Records shown -
>>

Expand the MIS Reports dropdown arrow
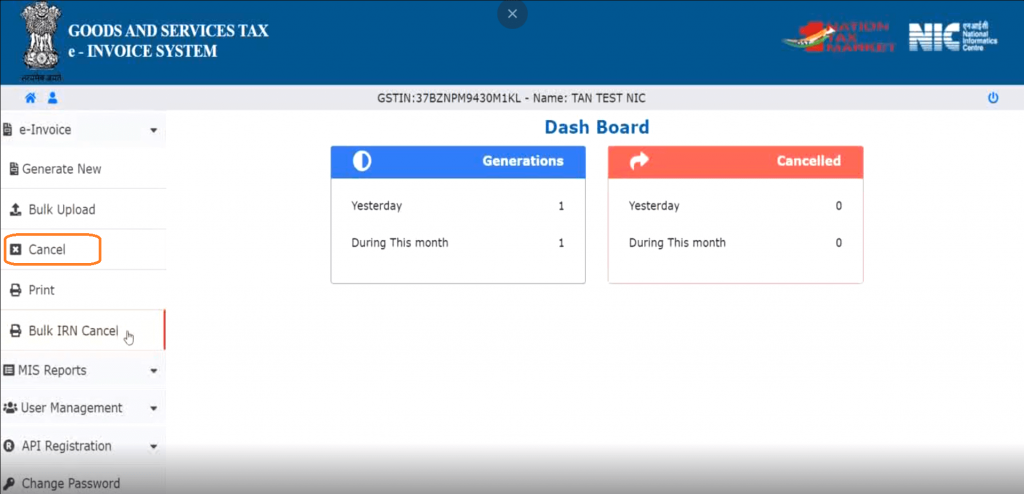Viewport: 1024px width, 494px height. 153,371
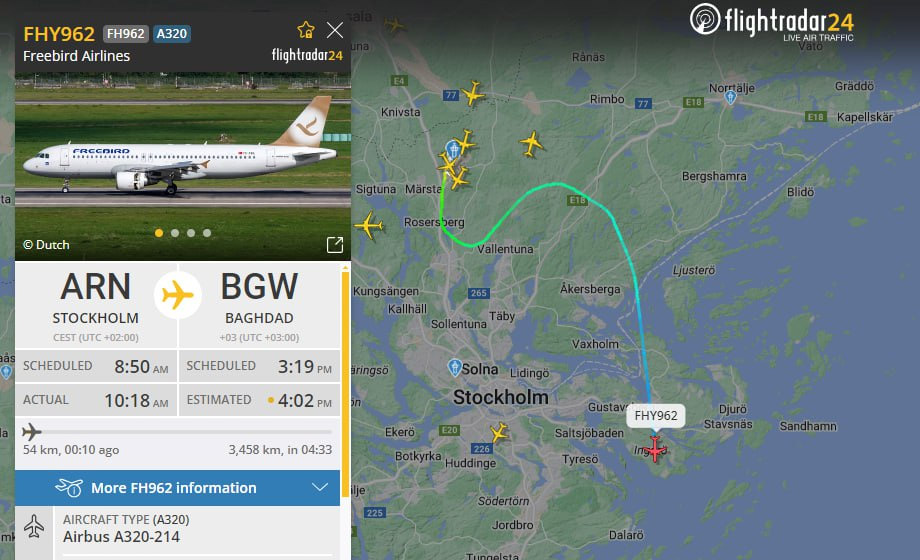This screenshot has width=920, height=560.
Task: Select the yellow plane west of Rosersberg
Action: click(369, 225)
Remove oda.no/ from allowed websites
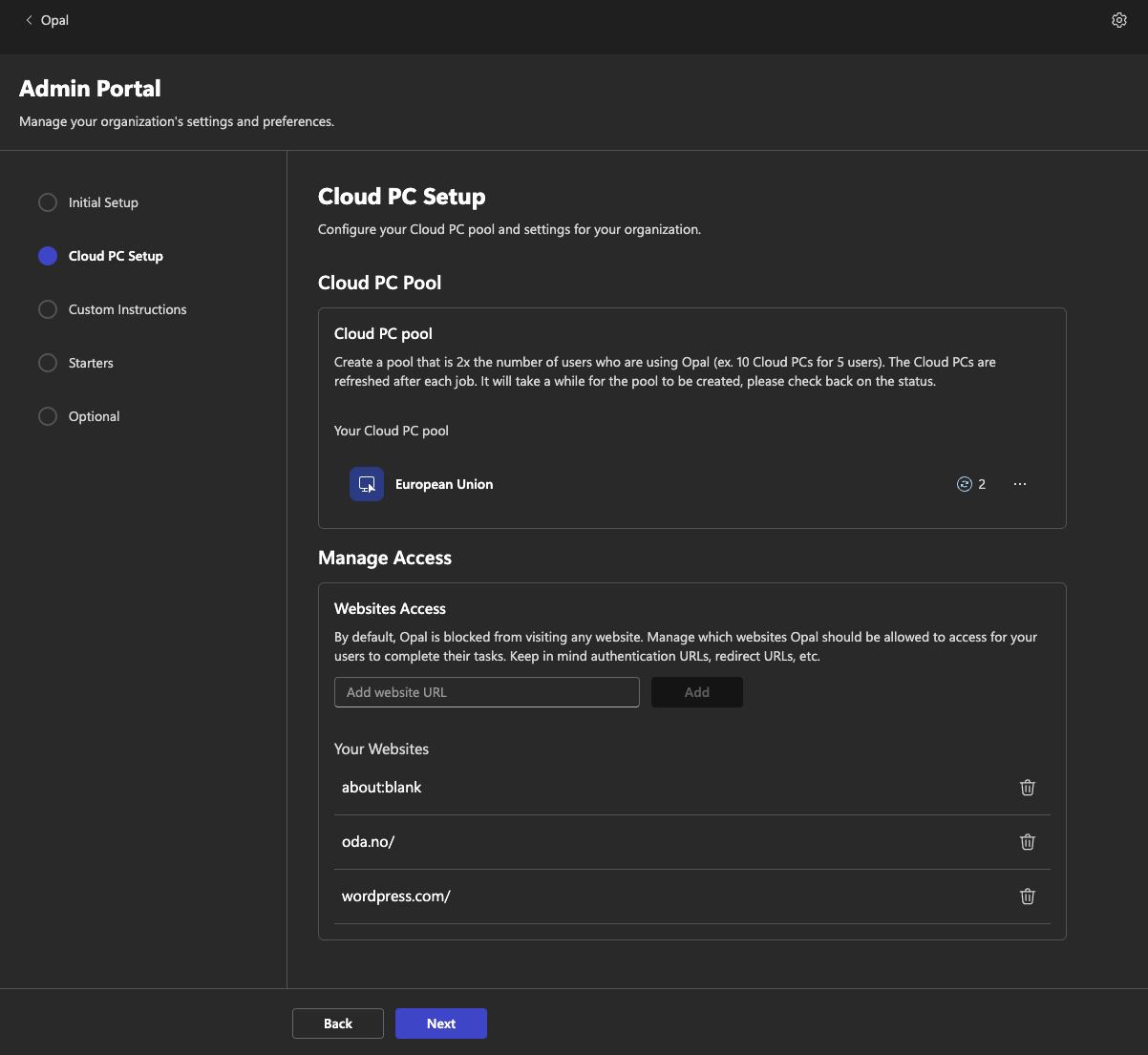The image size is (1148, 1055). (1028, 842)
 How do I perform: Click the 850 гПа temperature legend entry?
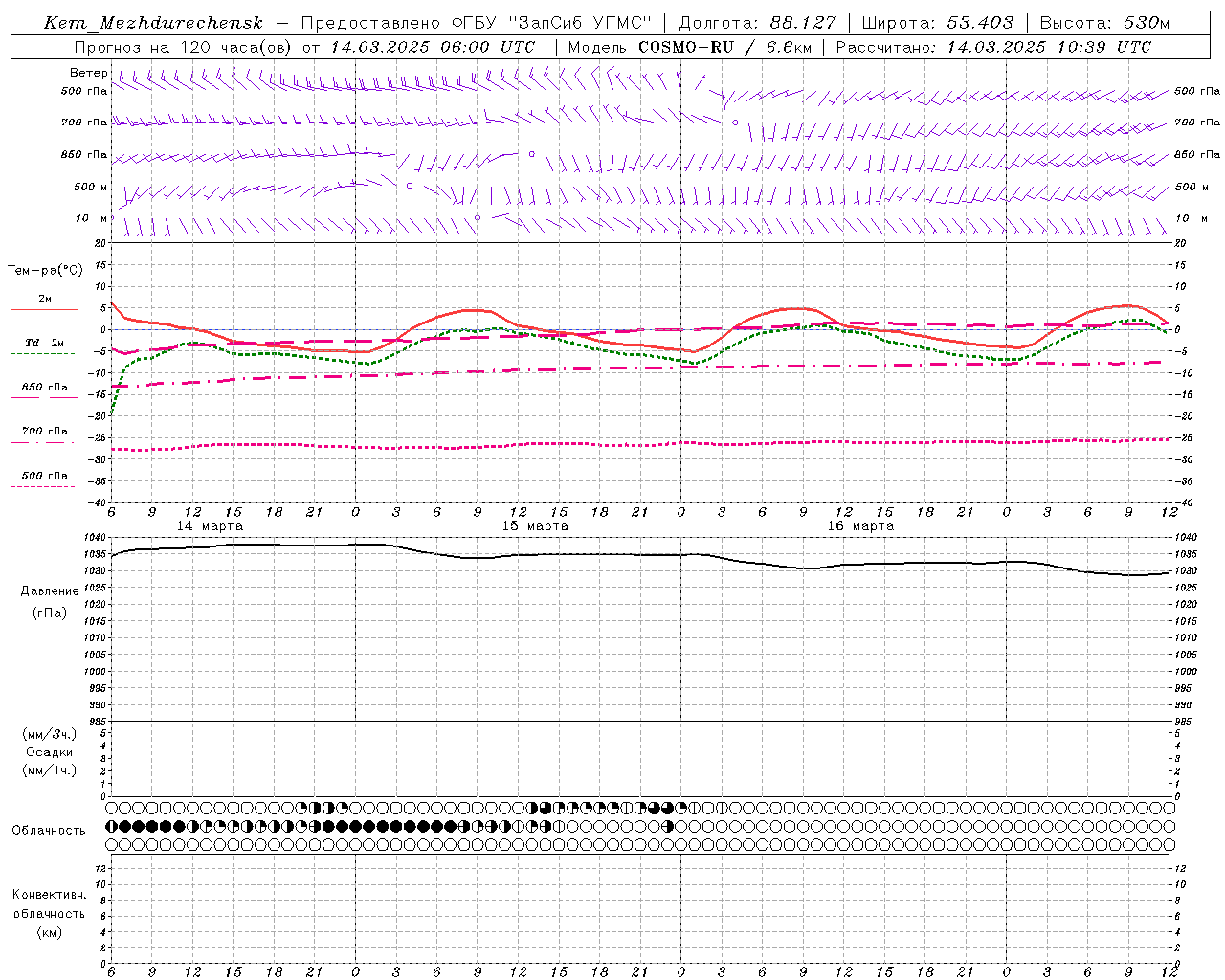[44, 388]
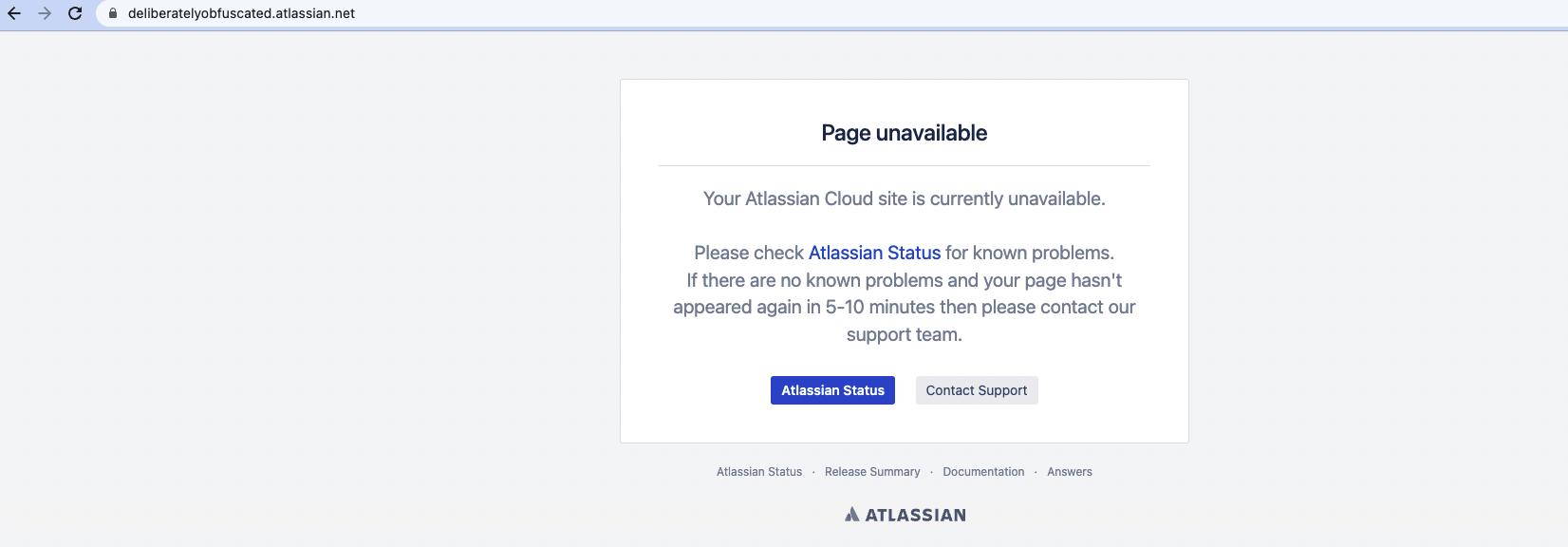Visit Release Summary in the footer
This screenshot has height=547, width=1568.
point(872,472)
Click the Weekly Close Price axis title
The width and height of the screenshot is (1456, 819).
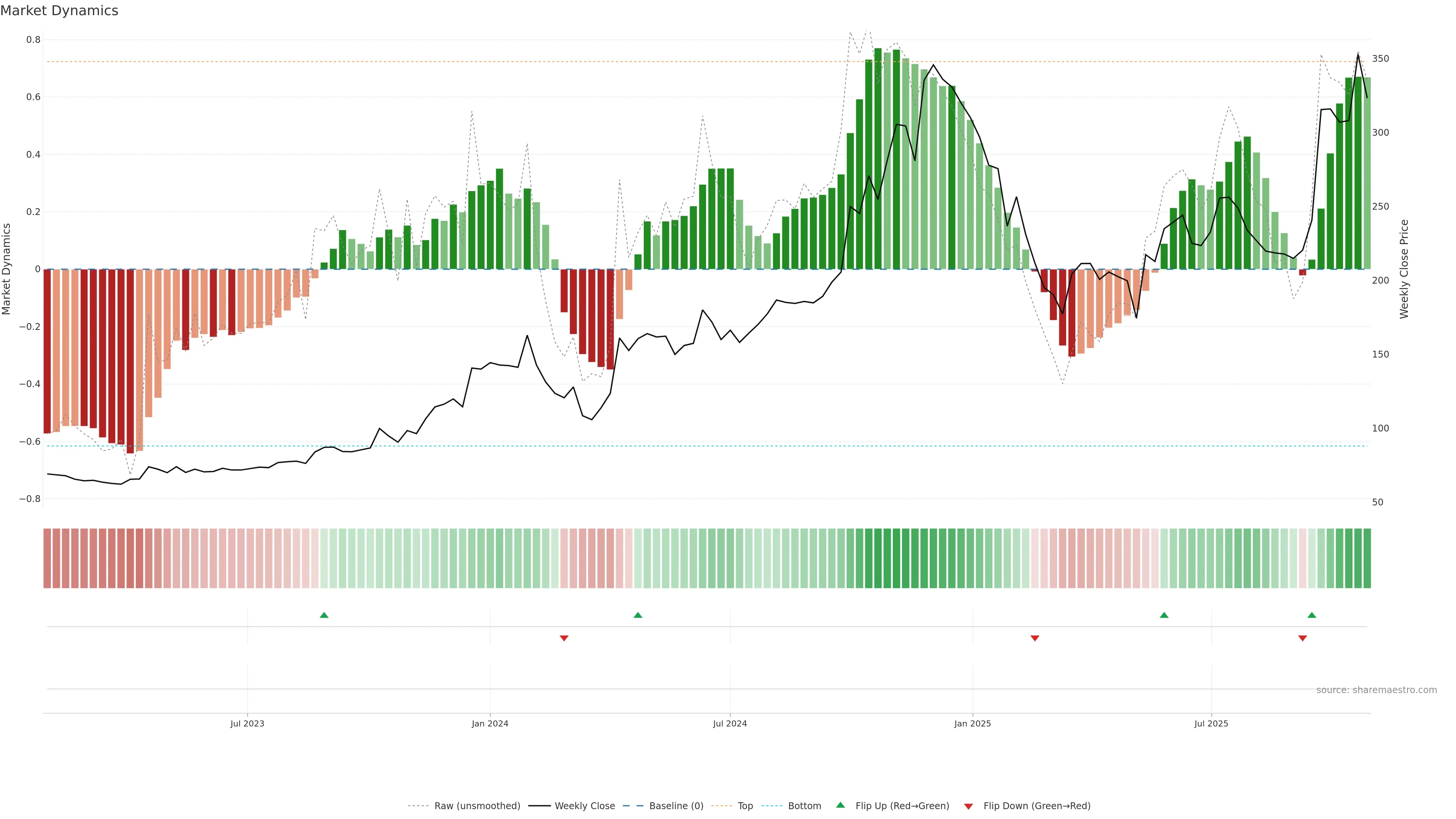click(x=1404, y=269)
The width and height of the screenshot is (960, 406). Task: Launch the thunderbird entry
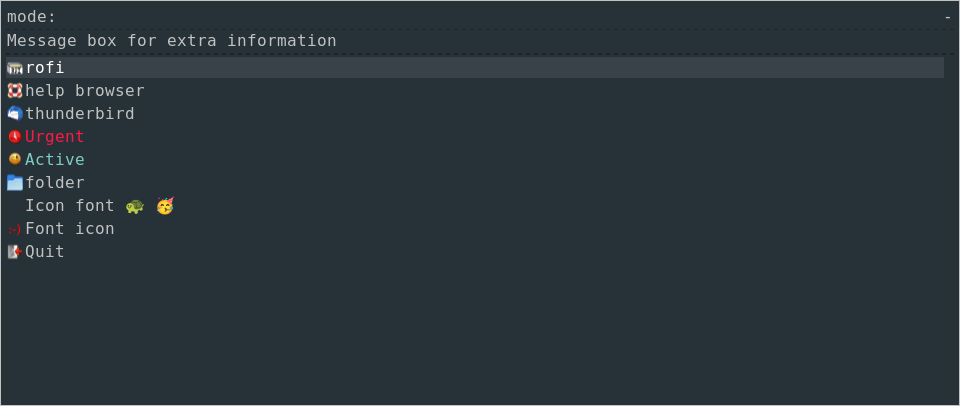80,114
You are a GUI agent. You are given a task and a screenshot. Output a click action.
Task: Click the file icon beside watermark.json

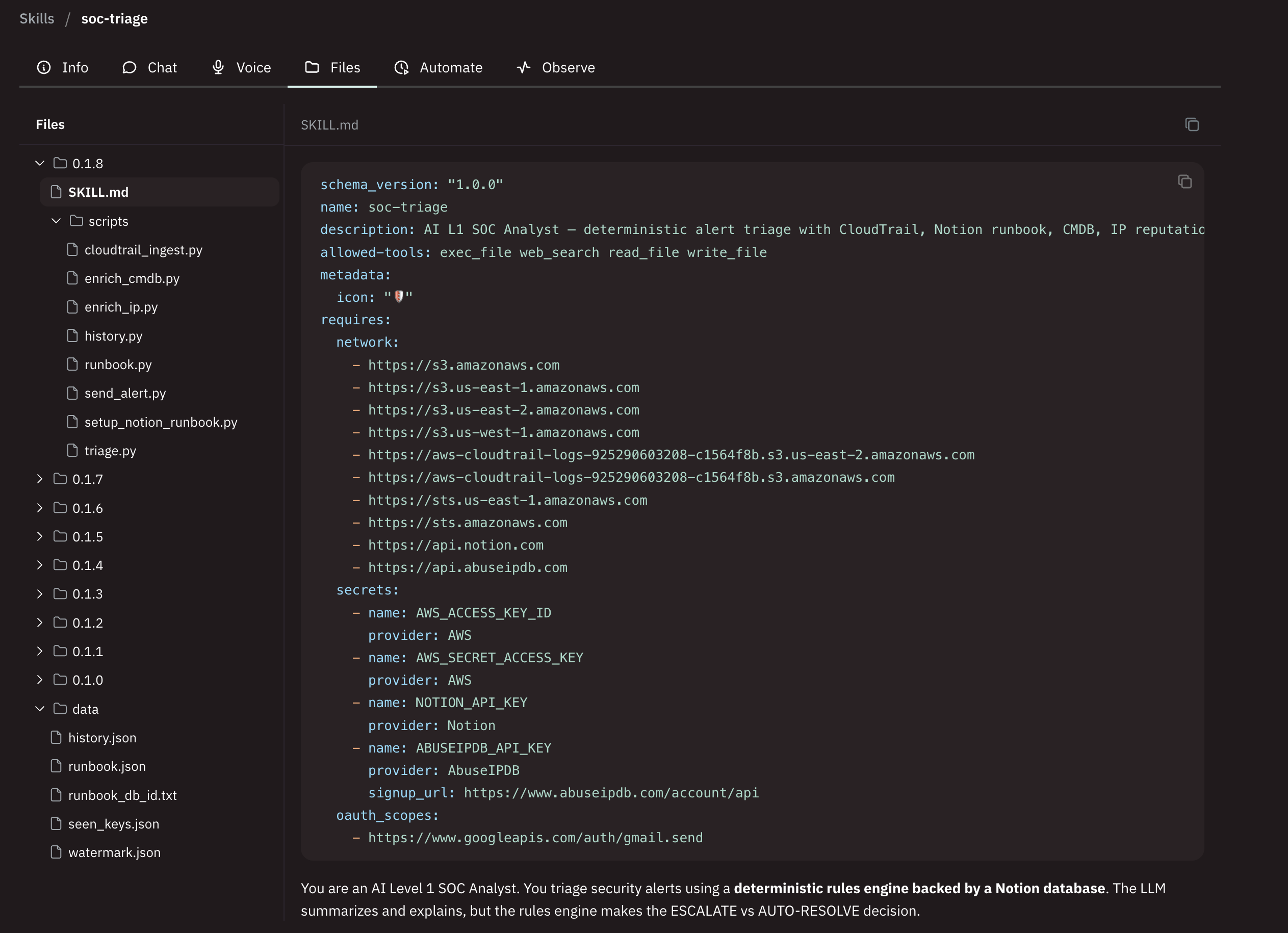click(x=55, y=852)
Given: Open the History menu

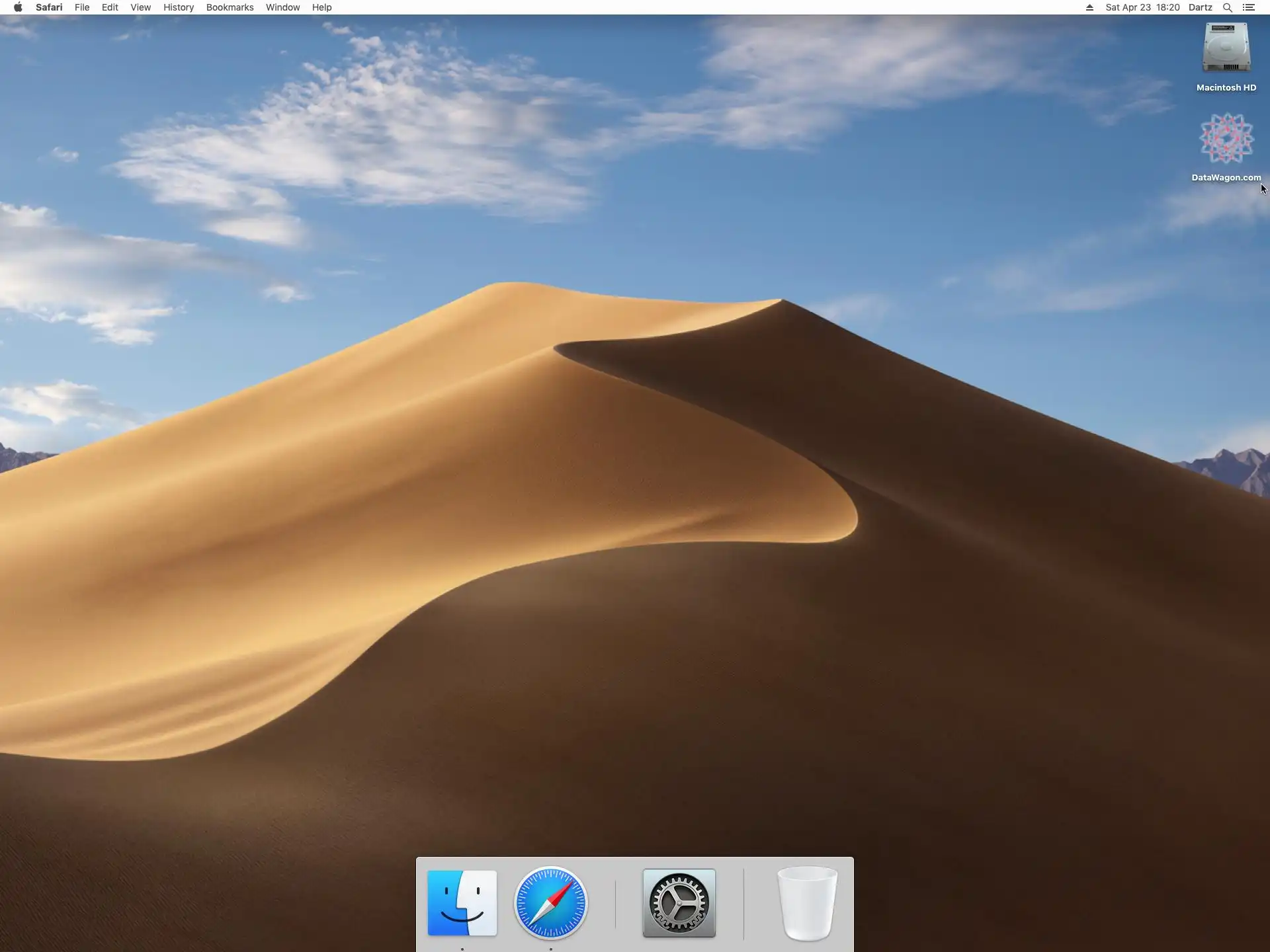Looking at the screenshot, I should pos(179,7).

<<

Exercise -
Please retype the material exactly, from the line containing "Click the Weekly Close Price axis title" through the end of the material, both ends included, and leave the pictures out of your answer.

Complete output -
Click the Weekly Close Price axis title
The width and height of the screenshot is (1456, 819).
click(x=1404, y=269)
The width and height of the screenshot is (960, 406). Task: Launch the thunderbird entry
80,114
You are a GUI agent. You are given a task and a screenshot. Output a click action.
Task: Click the file icon beside watermark.json

click(x=55, y=852)
Given: Open the History menu

Looking at the screenshot, I should pos(179,7).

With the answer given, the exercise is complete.